A Cleveland TV station is covering the corruption trial of an Italian-American politician using puppets due to restrictions on cameras in the courtroom.
The Wall Street Journal
We were sitting–my puppet Spot and I–watching the credits roll on Elia Kazan’s On the Waterfront, for my money one of the greatest American films ever made, when I heard a little sigh issue from his mouth, which was of course at the tip of my finger.
“Penny for your thoughts?” I asked.
“I don’t know, don’t you ever get bored sitting around the house with your finger up my butt?” he asked.
“This is your Action News 7 reporter, live from federal courthouse.”
“I enjoy our quiet times together.”
“Do you ever regret that you didn’t go further with your acting career?”
“You mean after my boffo performance as Santa Claus in fourth grade, and my cast-against-type interpretation of Felix Unger in The Odd Couple?”
“Nope,” I said without a trace of false modesty. “I’ve got a face made for radio.”
He was silent for a moment. “Et vous?” I asked, knowing that he understood me since he was my digital alter ego and thus privy to my four years of French.
He looked out the window wistfully. “I haven’t given up on my dream,” he said
“To play the heavy,” he said. “I was always the effervescent puppy in those pets.com commercials. I want a . . . meatier role.”
“You’re in luck,” I said.
“Did you see today’s Wall Street Journal?“
“Who reads newspapers anymore?” he asked scornfully. “Besides you, I mean.”
“I read them so you don’t have to,” I said as I folded over the front section to make it easier for him to read about the corruption trial of Cuyahoga County Democratic kingpin Jimmy Dimora. “This could be your big break.”
To say that he “read” the story would be an understatement. He inhaled it, like a black-and-tan hound on the scent of a racoon. “Criminitely!” he exclaimed.
“Have you been watching your Tivo of Mitt Romney Town Hall meetings again?”

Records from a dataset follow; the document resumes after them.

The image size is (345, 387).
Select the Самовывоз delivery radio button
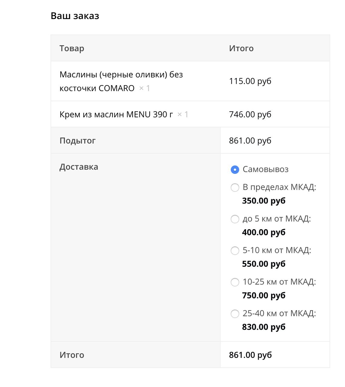click(x=235, y=170)
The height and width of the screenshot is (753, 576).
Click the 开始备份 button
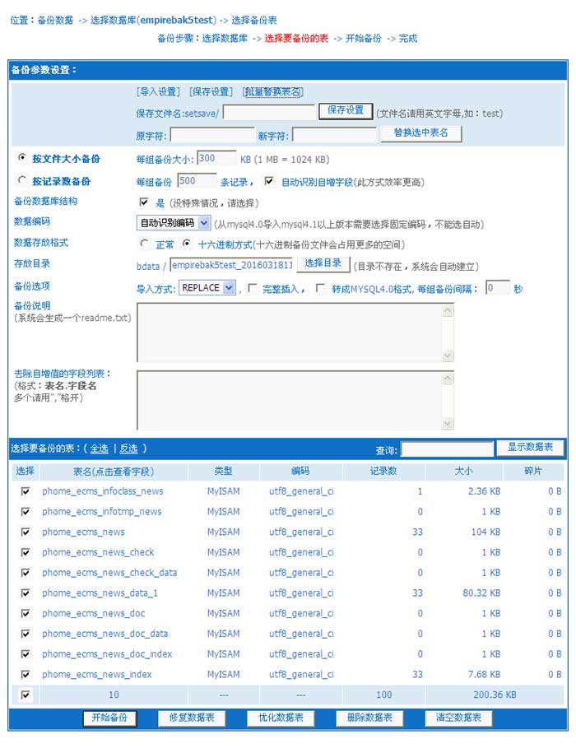tap(109, 718)
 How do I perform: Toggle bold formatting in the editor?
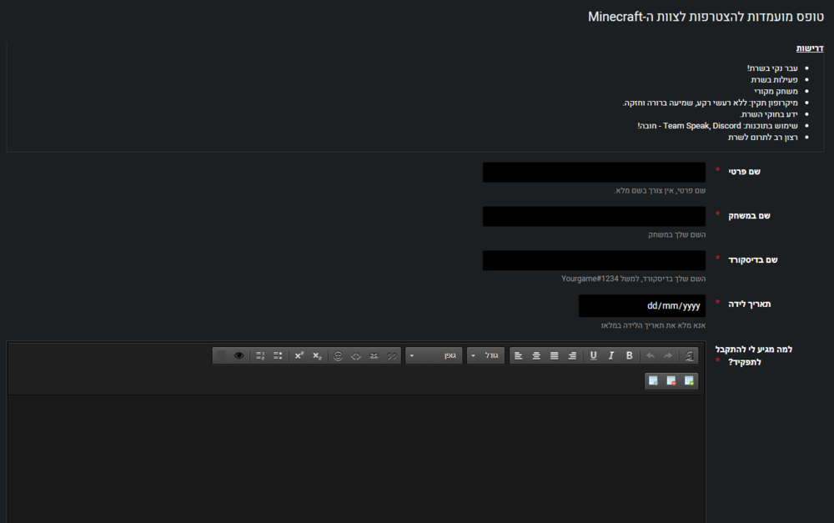click(629, 355)
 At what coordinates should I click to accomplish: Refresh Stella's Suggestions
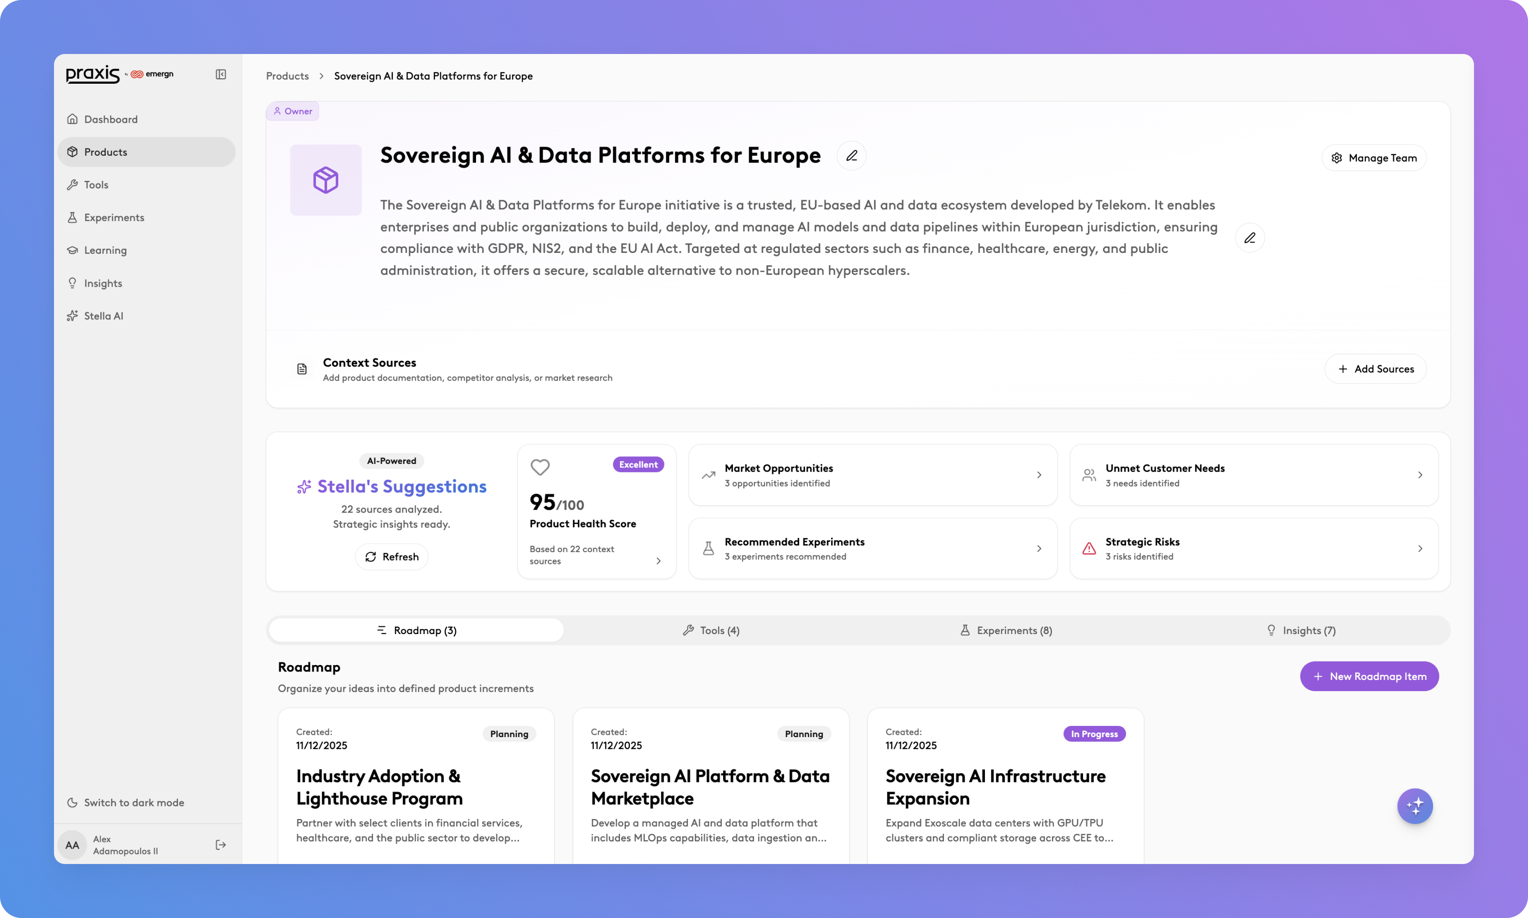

“I’m serious–this is my chance to get back into the glamorous world of entertainment.”
“And how do you propose to get out to Cleveland, may I ask?”
He looked at me with a look I knew all too well. It’s the look you see on the face of a son who asks whether he can please please get the high-end skates that will transform him from a middle-of-the-pack peewee hockey player into a lock on a first-line defenseman spot. It’s the upturned face of a kid who says all the other kids have batting coaches–why are we so ghetto that I have to swing at a green, fuzzy tennis ball hanging from the basement ceiling?
“You’re going to drive me–right?” he asked hopefully, but with an edge, the stiletto blade of parental guilt turning in my gut.
“You know, I can’t just take a week off for no reason.”
“No reason!” he fairly spat at me. “My career–my happiness–is no reason?”
I wasn’t going to let him push me around. “What makes you think you could play a corrupt Italian-American Democratic politician anyway?” I asked skeptically.
He snorted contemptuously. “I sit here watching old noir films with you night after night–it would be like fallin’ out of bed.”
“So you think.”
“A day at the beach . . .”
“Acting’s harder than it looks.”
“Like takin’ candy from a . . .”
“Enough with the metaphors for tasks that require little or no effort!” I snapped. “Let’s see what ya got.”
He drew himself up to his full three-and-a-half inch height, inhaled, and turned . . . ever so slowly . . . to face me.
“This is . . .”–he intoned portentiously–”. . . Jimmy ‘The Icepick’ Gravano.”
“Proceed.” I was expecting some warmed-over Cagney or maybe Edward G. Robinson, not the full-bore method-acting treatment he laid on me.
“Nunzio,” he said, his voice a hoarse rasp, like a gravel driveway with a coat of sleet on it. “You’re not showin’ me the proper respect,” he began, his chin held high, his eyelids narrowed to grim slits. “I know-a you father–I gave him his job as Water & Sewer Commissioner. I know-a you brudda, I got him on as Sealer of Weights & Measures. Now you come to me . . . you say you wanna be Elevator Inspector? This issa no job for a goombah like-a you.”
I had to admit, he wasn’t bad. “You nailed it,” I said. “The delicate blend of menace and bonhomie, like the maitre’d at a hot restaurant in Boston’s Italian North End . . . you’ve got it down pat.”
“This is my famous Italian horsehead soup.”
“It’s all those holidays when mom doesn’t want to cook and we eat at Olive Garden. So can we start tonight?”
“Get a couple of head shots and be sure you have your Actors’ Equity card in your wallet,” I said as I grabbed my keys.
“You mean your wallet,” he said. “You’re the stage mom–I’m the eternal ingenue.”